### PROBLEM DETAILS
Copy the following listing line for line, changing nothing.
***** TASK MATERIAL
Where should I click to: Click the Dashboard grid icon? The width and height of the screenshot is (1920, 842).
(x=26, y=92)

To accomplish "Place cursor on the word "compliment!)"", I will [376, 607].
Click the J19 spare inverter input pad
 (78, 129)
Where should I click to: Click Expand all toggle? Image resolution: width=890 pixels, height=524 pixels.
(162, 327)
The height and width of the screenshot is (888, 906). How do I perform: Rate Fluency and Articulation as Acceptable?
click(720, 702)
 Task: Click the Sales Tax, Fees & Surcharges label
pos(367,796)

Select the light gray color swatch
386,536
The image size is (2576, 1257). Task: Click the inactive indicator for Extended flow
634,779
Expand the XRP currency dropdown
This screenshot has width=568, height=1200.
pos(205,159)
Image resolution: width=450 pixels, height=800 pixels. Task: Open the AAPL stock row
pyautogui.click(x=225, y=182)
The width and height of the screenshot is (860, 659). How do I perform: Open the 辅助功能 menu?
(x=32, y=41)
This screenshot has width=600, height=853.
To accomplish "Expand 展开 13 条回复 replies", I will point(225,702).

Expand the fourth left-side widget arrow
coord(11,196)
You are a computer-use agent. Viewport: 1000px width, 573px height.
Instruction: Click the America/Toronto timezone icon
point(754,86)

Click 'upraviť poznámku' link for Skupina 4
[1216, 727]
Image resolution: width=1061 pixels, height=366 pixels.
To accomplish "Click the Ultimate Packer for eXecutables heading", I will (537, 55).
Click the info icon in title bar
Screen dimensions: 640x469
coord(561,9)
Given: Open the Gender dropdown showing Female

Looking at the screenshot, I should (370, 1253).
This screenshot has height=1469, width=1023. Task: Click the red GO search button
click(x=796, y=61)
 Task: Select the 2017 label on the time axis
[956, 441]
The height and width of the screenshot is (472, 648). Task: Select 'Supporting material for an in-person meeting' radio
**********
### EXERCISE ANSWER
Where should I click to: Click the Dashboard grid icon? The width and height of the screenshot is (1920, 842).
(x=26, y=92)

To accomplish "Place cursor on the word "compliment!)"", I will [376, 607].
Click the J19 spare inverter input pad
 (78, 129)
Where should I click to: Click Expand all toggle? Image resolution: width=890 pixels, height=524 pixels.
(162, 327)
The height and width of the screenshot is (888, 906). How do I perform: Rate Fluency and Articulation as Acceptable?
click(720, 702)
 Task: Click the Sales Tax, Fees & Surcharges label
pos(367,796)

Select the light gray color swatch
386,536
The image size is (2576, 1257). Task: Click the inactive indicator for Extended flow
634,779
Expand the XRP currency dropdown
This screenshot has width=568, height=1200.
pos(205,159)
Image resolution: width=450 pixels, height=800 pixels. Task: Open the AAPL stock row
pyautogui.click(x=225, y=182)
The width and height of the screenshot is (860, 659). How do I perform: Open the 辅助功能 menu?
(x=32, y=41)
This screenshot has width=600, height=853.
To accomplish "Expand 展开 13 条回复 replies", I will point(225,702).

Expand the fourth left-side widget arrow
coord(11,196)
You are a computer-use agent. Viewport: 1000px width, 573px height.
Instruction: Click the America/Toronto timezone icon
point(754,86)

Click 'upraviť poznámku' link for Skupina 4
[1216, 727]
Image resolution: width=1061 pixels, height=366 pixels.
To accomplish "Click the Ultimate Packer for eXecutables heading", I will (537, 55).
Click the info icon in title bar
Screen dimensions: 640x469
coord(561,9)
Given: Open the Gender dropdown showing Female

Looking at the screenshot, I should (370, 1253).
This screenshot has height=1469, width=1023. Task: Click the red GO search button
click(x=796, y=61)
 Task: Select the 2017 label on the time axis
[956, 441]
The height and width of the screenshot is (472, 648). Task: Select 'Supporting material for an in-person meeting' radio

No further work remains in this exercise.